■ **Problem to solve**
Every record that follows should be written out again without any change.
*** Given records ***
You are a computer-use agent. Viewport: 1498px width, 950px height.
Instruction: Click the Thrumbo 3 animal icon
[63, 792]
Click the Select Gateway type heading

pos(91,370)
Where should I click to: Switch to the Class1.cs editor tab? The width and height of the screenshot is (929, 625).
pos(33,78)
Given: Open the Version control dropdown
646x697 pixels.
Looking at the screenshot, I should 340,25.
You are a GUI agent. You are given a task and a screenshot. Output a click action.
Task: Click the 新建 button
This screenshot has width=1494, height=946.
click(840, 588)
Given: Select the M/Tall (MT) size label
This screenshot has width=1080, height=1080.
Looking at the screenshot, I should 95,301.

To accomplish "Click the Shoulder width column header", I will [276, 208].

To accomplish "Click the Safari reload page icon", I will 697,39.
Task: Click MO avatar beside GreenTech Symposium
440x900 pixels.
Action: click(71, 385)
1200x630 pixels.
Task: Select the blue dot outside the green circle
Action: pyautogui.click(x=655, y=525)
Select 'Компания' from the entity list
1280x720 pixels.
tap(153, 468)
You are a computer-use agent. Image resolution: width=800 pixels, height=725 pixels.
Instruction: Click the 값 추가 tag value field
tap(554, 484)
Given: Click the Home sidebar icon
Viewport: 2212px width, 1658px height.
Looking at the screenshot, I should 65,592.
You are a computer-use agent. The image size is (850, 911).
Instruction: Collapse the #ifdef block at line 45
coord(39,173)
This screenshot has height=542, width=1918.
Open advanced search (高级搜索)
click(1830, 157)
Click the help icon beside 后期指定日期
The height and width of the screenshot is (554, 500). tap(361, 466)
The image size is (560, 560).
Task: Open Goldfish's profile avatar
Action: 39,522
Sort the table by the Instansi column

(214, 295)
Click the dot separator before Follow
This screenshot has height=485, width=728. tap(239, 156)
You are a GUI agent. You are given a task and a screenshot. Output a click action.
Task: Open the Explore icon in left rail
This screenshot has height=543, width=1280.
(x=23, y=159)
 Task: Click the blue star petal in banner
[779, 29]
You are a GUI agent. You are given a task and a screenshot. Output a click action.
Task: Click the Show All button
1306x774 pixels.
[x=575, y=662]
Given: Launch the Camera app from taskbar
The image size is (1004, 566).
*** End of Given records ***
■ **Solved exercise**
You are a computer-use agent. Viewport: 1498px width, 950px height.
Instruction: Click the Thrumbo 3 animal icon
[63, 792]
Click the Select Gateway type heading

pos(91,370)
Where should I click to: Switch to the Class1.cs editor tab? The width and height of the screenshot is (929, 625).
pos(33,78)
Given: Open the Version control dropdown
646x697 pixels.
Looking at the screenshot, I should 340,25.
You are a GUI agent. You are given a task and a screenshot. Output a click action.
Task: Click the 新建 button
This screenshot has width=1494, height=946.
click(840, 588)
Given: Select the M/Tall (MT) size label
This screenshot has width=1080, height=1080.
Looking at the screenshot, I should 95,301.

To accomplish "Click the Shoulder width column header", I will [276, 208].

To accomplish "Click the Safari reload page icon", I will 697,39.
Task: Click MO avatar beside GreenTech Symposium
440x900 pixels.
Action: click(71, 385)
1200x630 pixels.
Task: Select the blue dot outside the green circle
Action: pyautogui.click(x=655, y=525)
Select 'Компания' from the entity list
1280x720 pixels.
tap(153, 468)
You are a computer-use agent. Image resolution: width=800 pixels, height=725 pixels.
Instruction: Click the 값 추가 tag value field
tap(554, 484)
Given: Click the Home sidebar icon
Viewport: 2212px width, 1658px height.
Looking at the screenshot, I should 65,592.
You are a computer-use agent. The image size is (850, 911).
Instruction: Collapse the #ifdef block at line 45
coord(39,173)
This screenshot has height=542, width=1918.
Open advanced search (高级搜索)
click(1830, 157)
Click the help icon beside 后期指定日期
The height and width of the screenshot is (554, 500). tap(361, 466)
The image size is (560, 560).
Task: Open Goldfish's profile avatar
Action: 39,522
Sort the table by the Instansi column

(214, 295)
Click the dot separator before Follow
This screenshot has height=485, width=728. tap(239, 156)
You are a GUI agent. You are given a task and a screenshot. Output a click action.
Task: Open the Explore icon in left rail
This screenshot has height=543, width=1280.
(x=23, y=159)
 Task: Click the blue star petal in banner
[779, 29]
You are a GUI agent. You are given a task and a screenshot. Output a click action.
Task: Click the Show All button
1306x774 pixels.
[x=575, y=662]
Given: Launch the Camera app from taskbar
The image size is (1004, 566).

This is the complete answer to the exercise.